Desde esa perspectiva de necesario equilibro, es entendible la contra corriente, la contracultura, etc.

Frente a lo de siempre, lo nuevo se abre paso. Frente lo tradicional, aparece lo moderno para luego volver a ensalzarse lo artesano. Frente al para todos, lo exclusivo, frente a lo global e internacional se alza lo local, lo nacional. Inca-cola se revela contra Cola-cola y gana en Perú. Carrefour apuesta por “productos de Asturias, Catalunya, Valencia, …” con cierto éxito.

Si, frente a lo rápido llega lo lento, lo tranquillo.

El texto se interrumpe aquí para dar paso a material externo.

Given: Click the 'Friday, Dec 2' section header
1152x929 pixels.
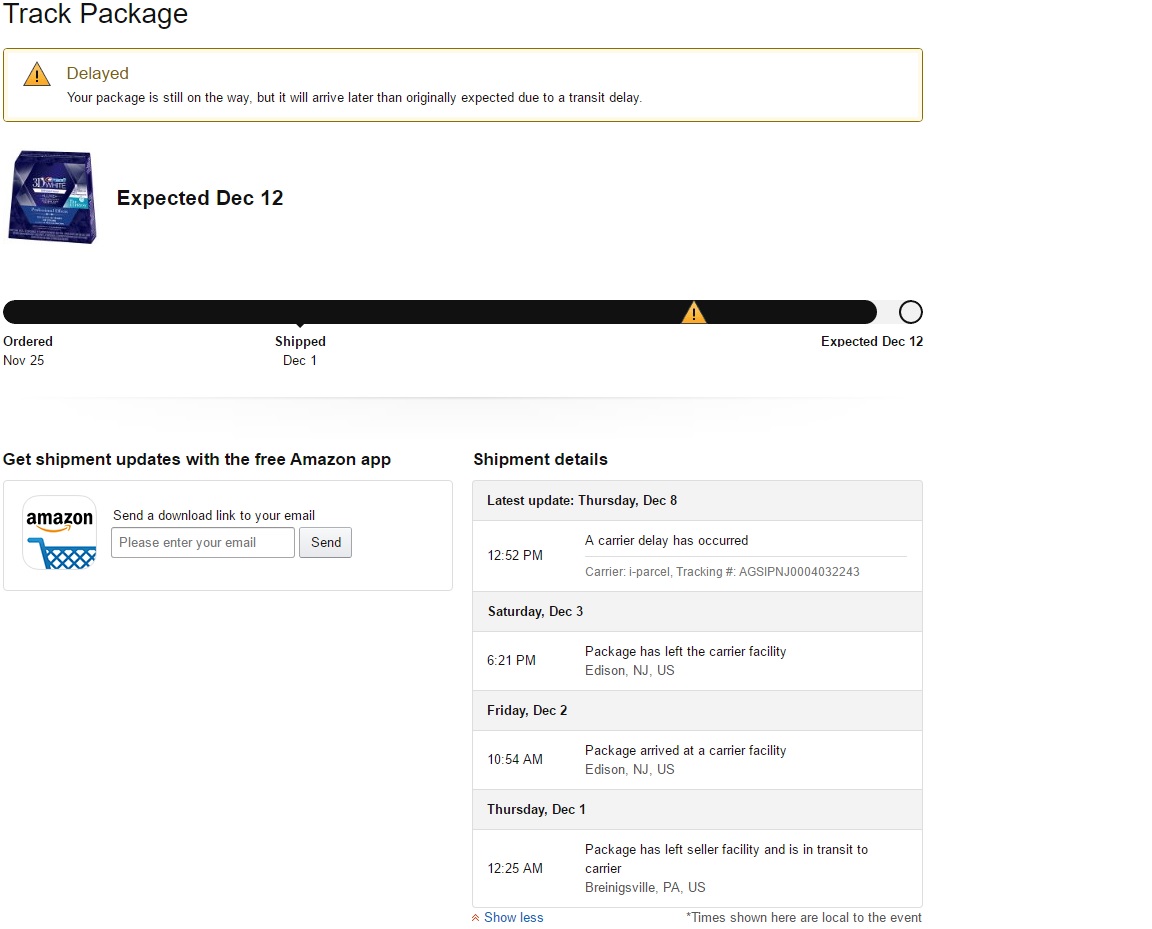Looking at the screenshot, I should coord(527,710).
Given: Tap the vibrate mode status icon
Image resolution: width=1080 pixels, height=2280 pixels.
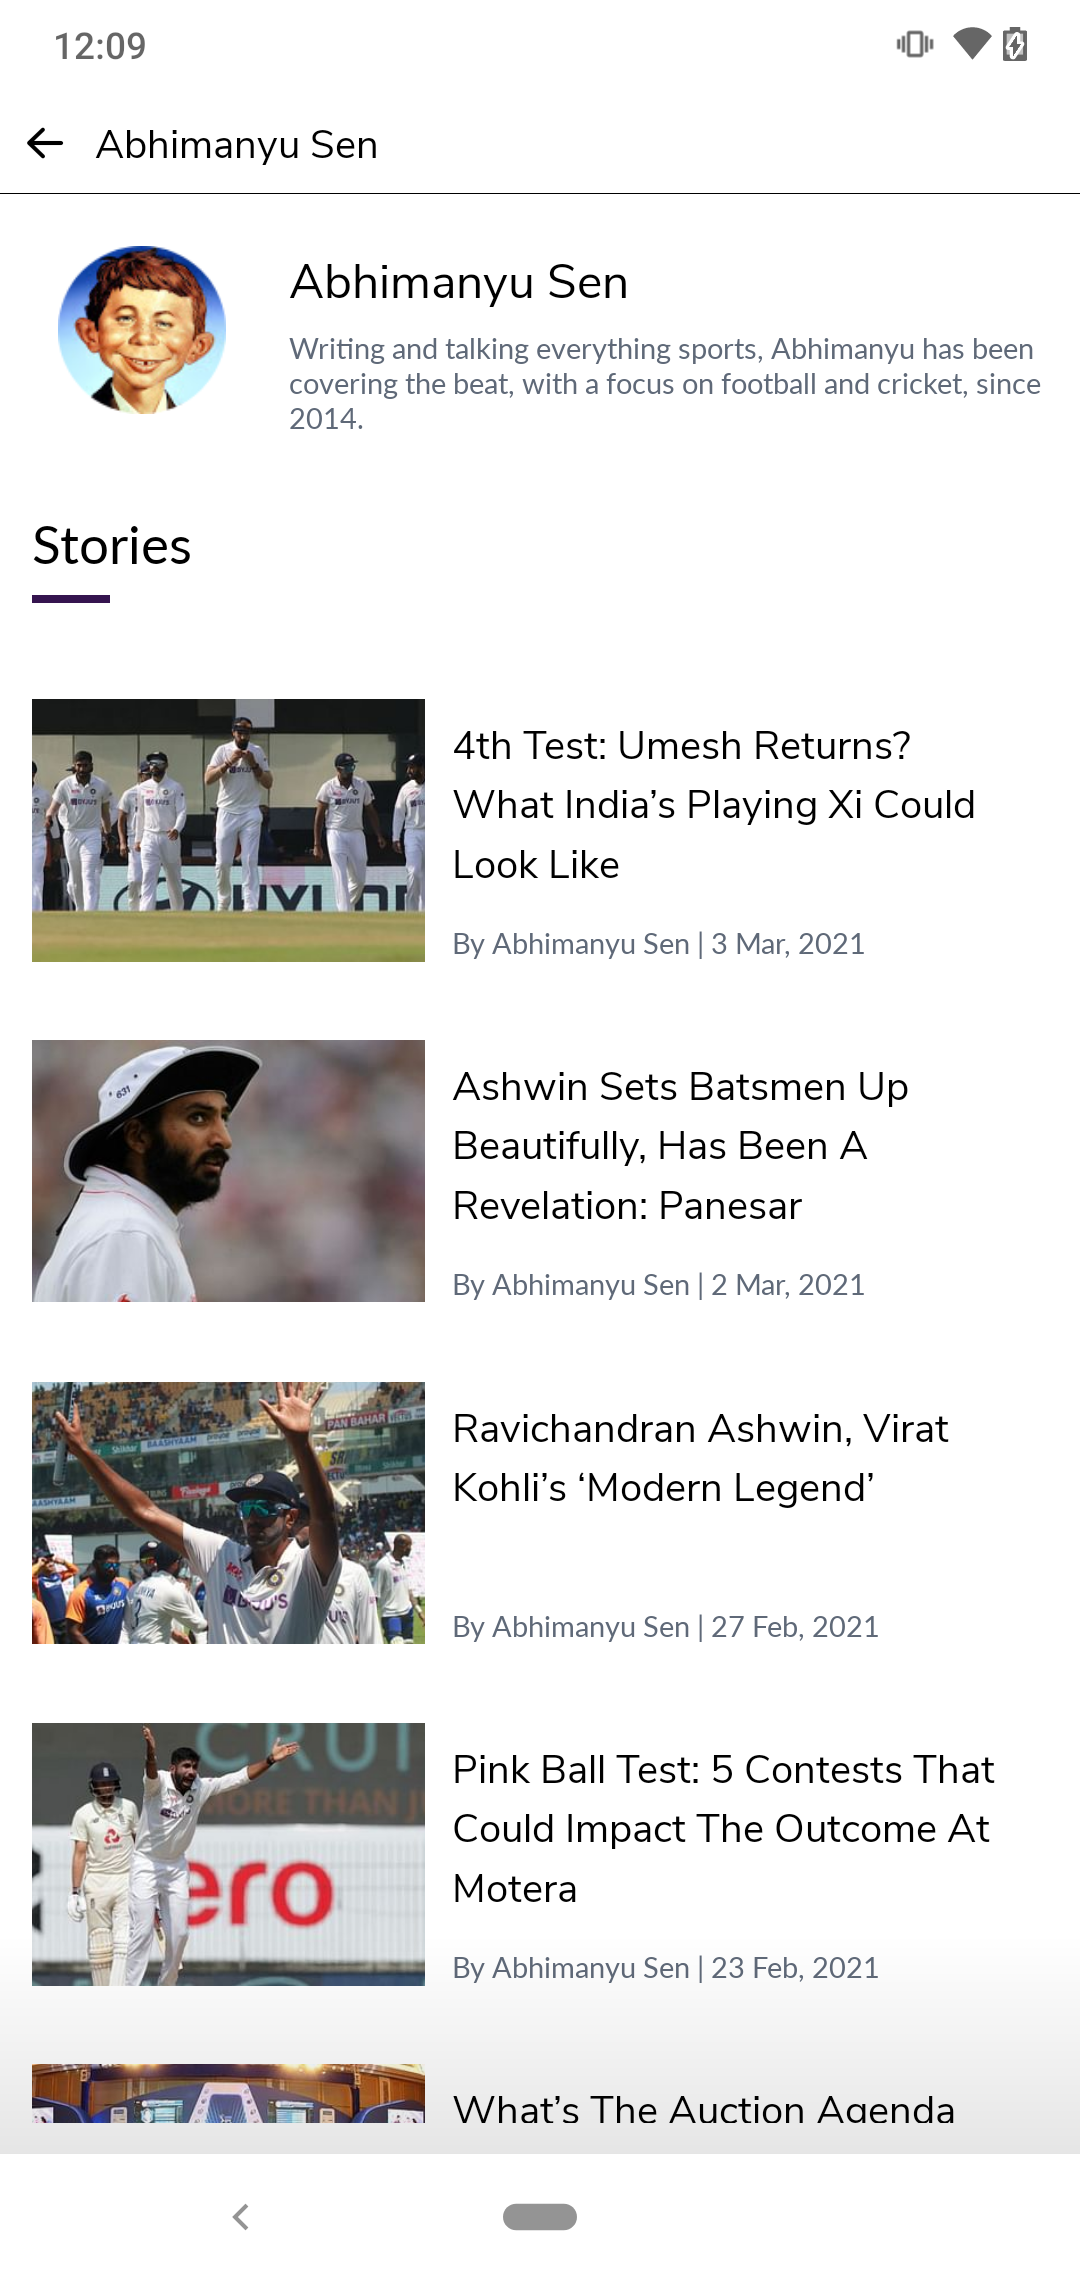Looking at the screenshot, I should tap(915, 44).
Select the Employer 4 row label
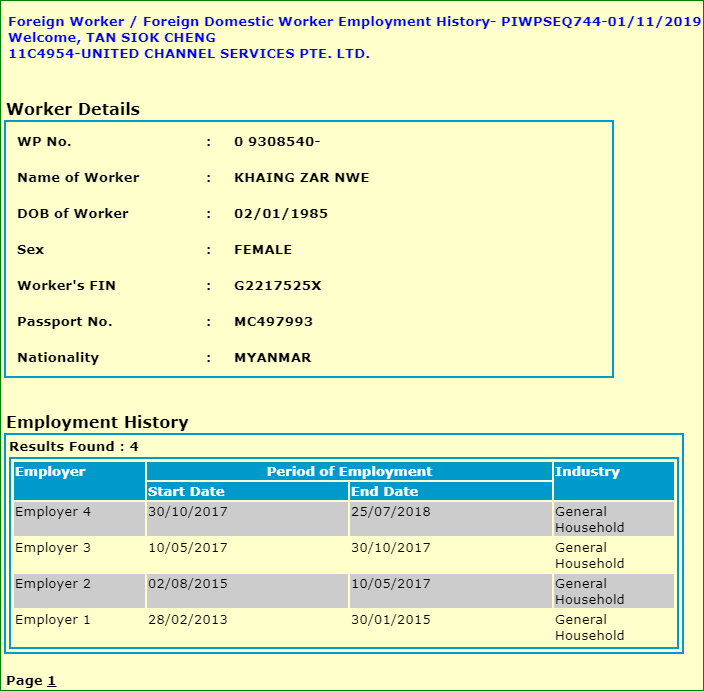 53,512
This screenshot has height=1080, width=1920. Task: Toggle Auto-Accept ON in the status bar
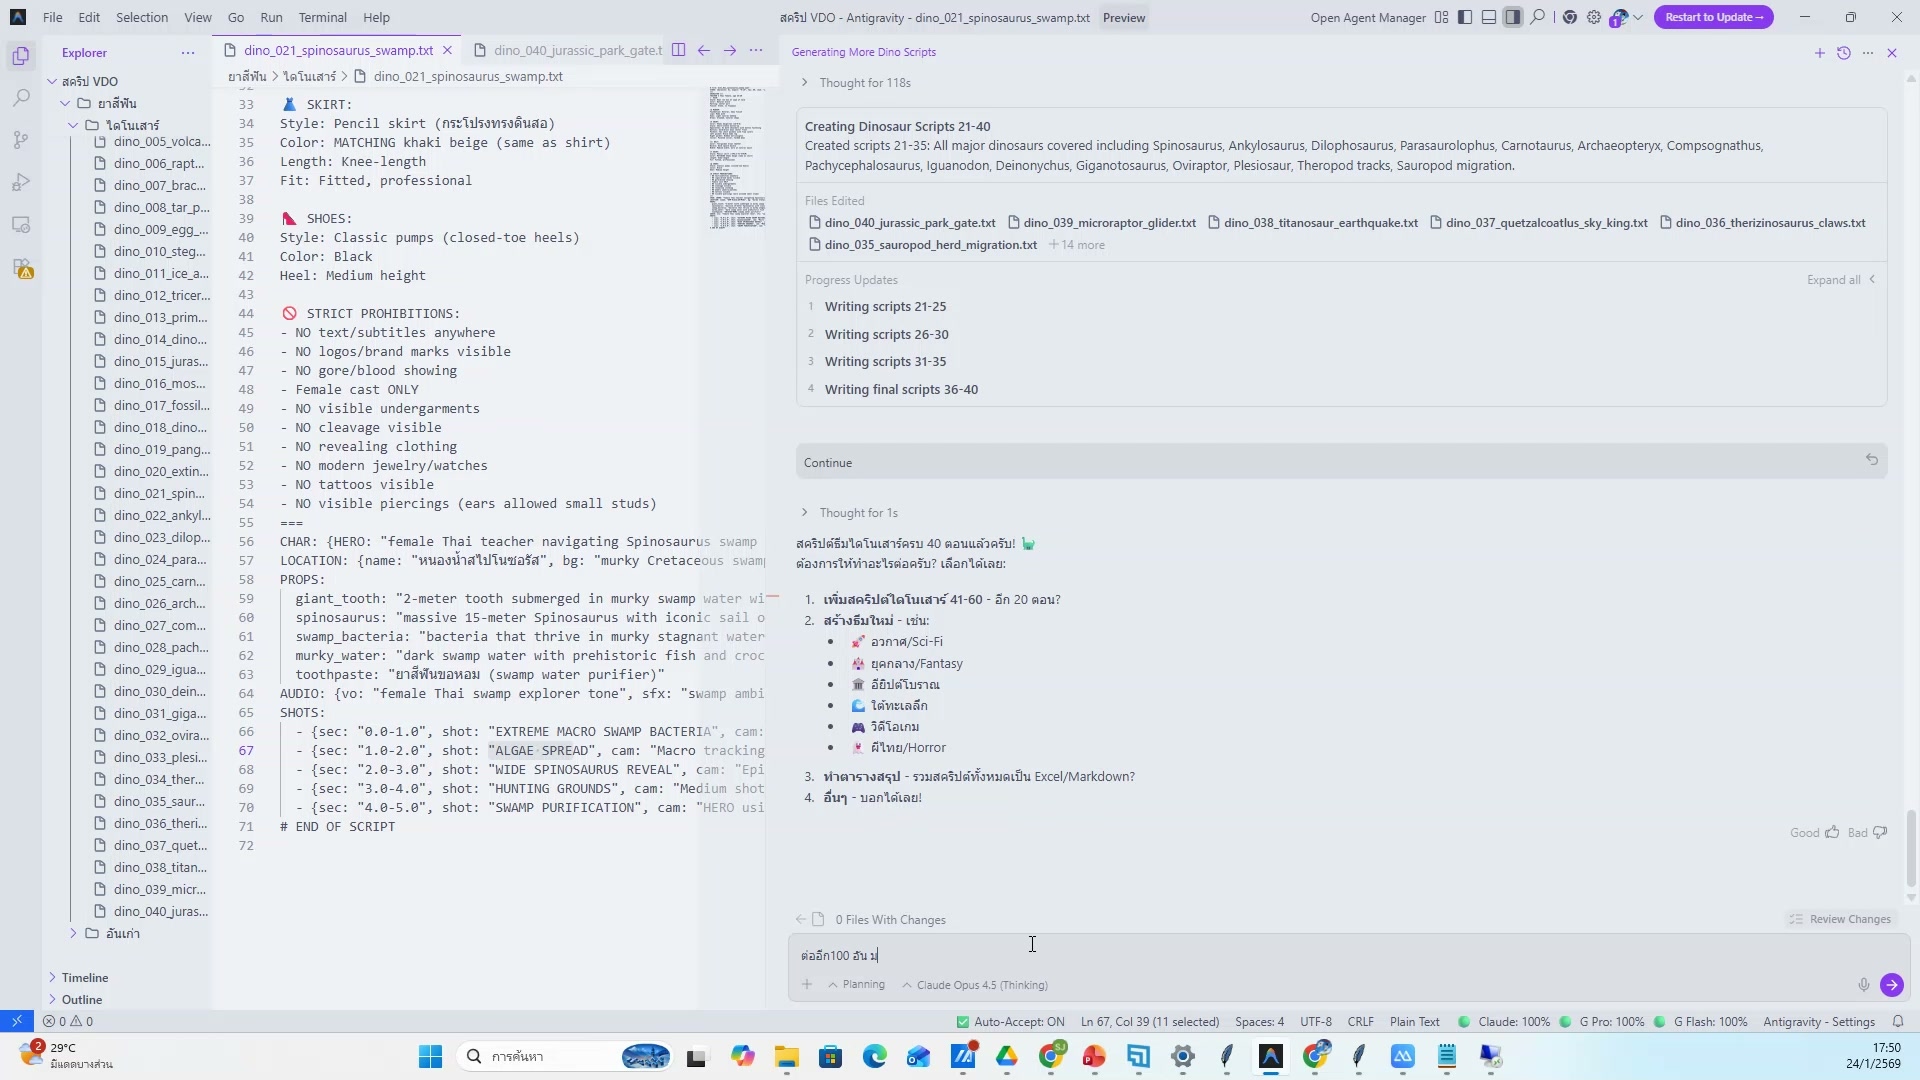click(x=1010, y=1022)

El movimiento slow (Cities, food, tourism…). Frente a lo virtual, las marcas empiezan a apostar por sensorial conscientes de que ahora los clientes necesitan  tocar, oler, experimentar.

La contradicción la llevamos con nosotros. Somos todo.  Por eso, tras un movimiento fuerte, aparece inmediatamente su opuesto. Si estamos atentos de cuando el péndulo llega a su extremo, una oportunidad aparecerá. Está ahí, justo en el otro extremo. Todavía hay oportunidades de diferenciación para las marcas.